The humanitarian evaluation sector is of extreme importance in addressing gaps in humanitarian programs, ensuring accountability, and making sure that agencies with ample resources use them in the best possible way. This sector has the capacity to apply pressure onto these agencies in ways not generally known to the public. Civil society should have more exposure to these evaluations for them to be truly impactful. Otherwise, professed goals of learning and accountability might lean more towards lofty promises, rather than substantive objectives.
I wanted to briefly outline part of the process in the producing of evaluations. Dara is part of so-called frameworks composed of other similar evaluating organizations. This allows a limited number of actors to compete in proposing evaluation plans to big humanitarian agencies. The key here is that humanitarian agencies distribute TORs, or terms of reference, which outline the program they want evaluated and details about the kind of evaluation they want. Thus, a lot of the terms are set before proposals roll in from organizations like Dara. Proposals comprise things like detailed expertise, team leaders and team members that work alongside in a coherent manner, proposed desk support by the organization and a very detailed financial outline. Depending on the agencies involved, the geographic scope of the programs in question, or the temporal span of the evaluation, evaluations can cost between several tens of thousands of dollars to several hundred thousand. A lot of back and forth ensues in this process until the evaluating organization is finally chosen.

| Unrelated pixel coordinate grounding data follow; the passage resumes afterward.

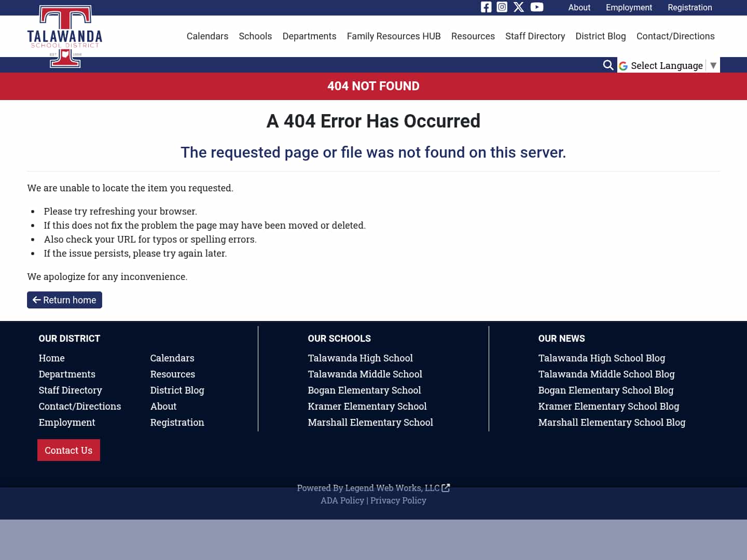Open the Registration link in top bar

pos(690,7)
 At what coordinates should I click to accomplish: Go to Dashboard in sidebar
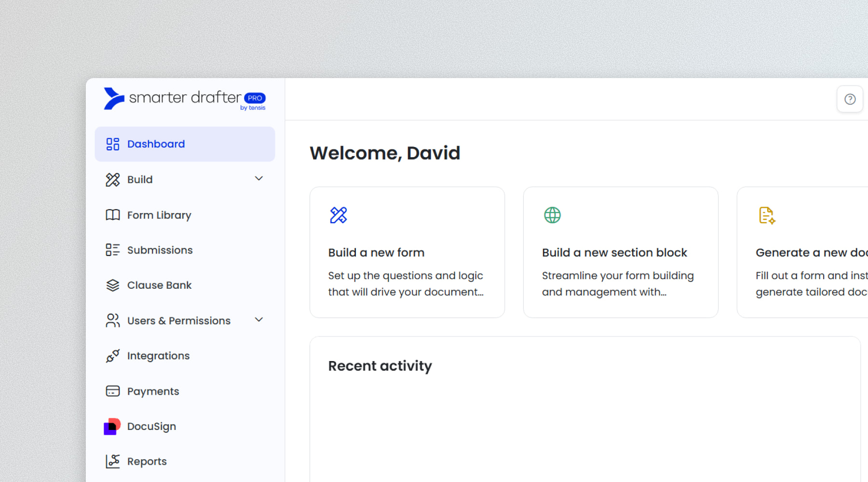156,144
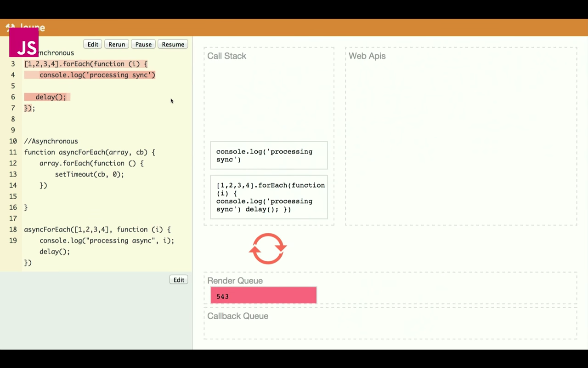Resume the code execution

click(173, 44)
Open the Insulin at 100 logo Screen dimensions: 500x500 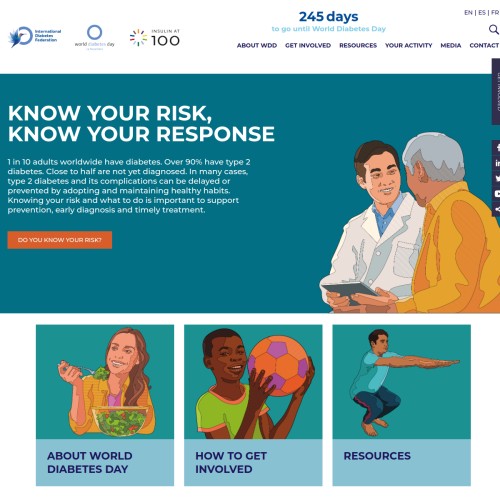[155, 38]
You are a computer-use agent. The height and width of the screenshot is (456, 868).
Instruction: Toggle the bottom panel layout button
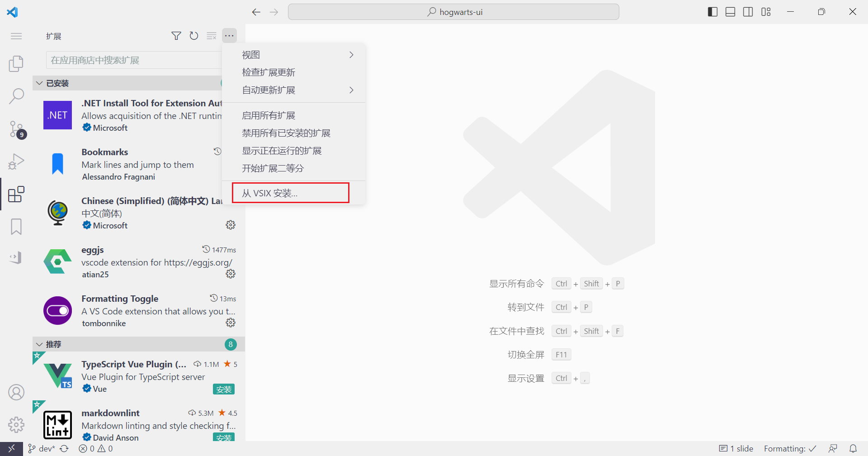pos(730,12)
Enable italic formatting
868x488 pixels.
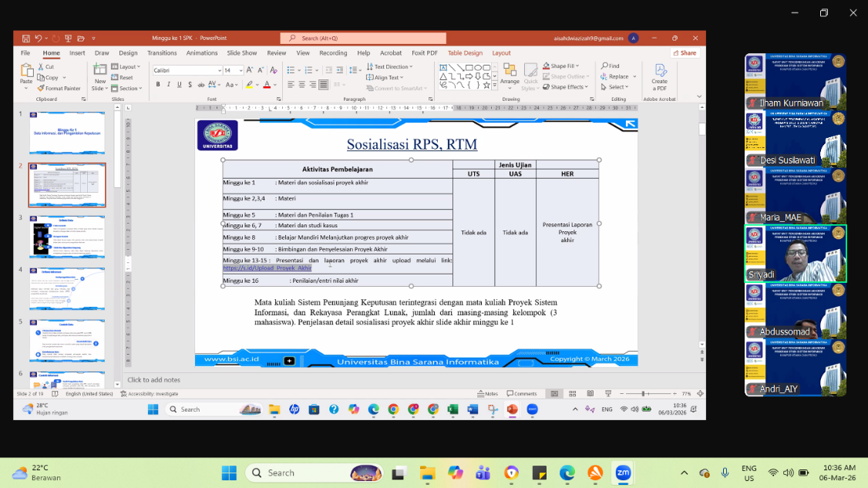click(169, 85)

Whenever Dara is chosen to be the evaluating organization, team members are dispatched to the country where the program to be evaluated has taken place (though sometimes they meet in the headquarters of the organization beforehand). Our team in Madrid coordinates team members’ actions as they perform the necessary fieldwork and advises them though desk support that is not directly accessible on the field location. That work can take many months and leads to a set of deliverables, many of which are compiled into the final evaluation to be presented to the commissioning organization. I have worked on precisely these evaluations, since they are among the primary tasks of the Madrid office. My help has evidently constituted more basic elements of the process than those that occupy my colleagues, but those have nevertheless exposed me to the complexity behind the reports. I have also had the opportunity to review alternative deliverables unique to Dara’s standards, like narrative reports containing large amounts of photography to depict a particular situation more authentically and make it appealing to larger audience beyond the usual teams responsible for evaluations at humanitarian organizations.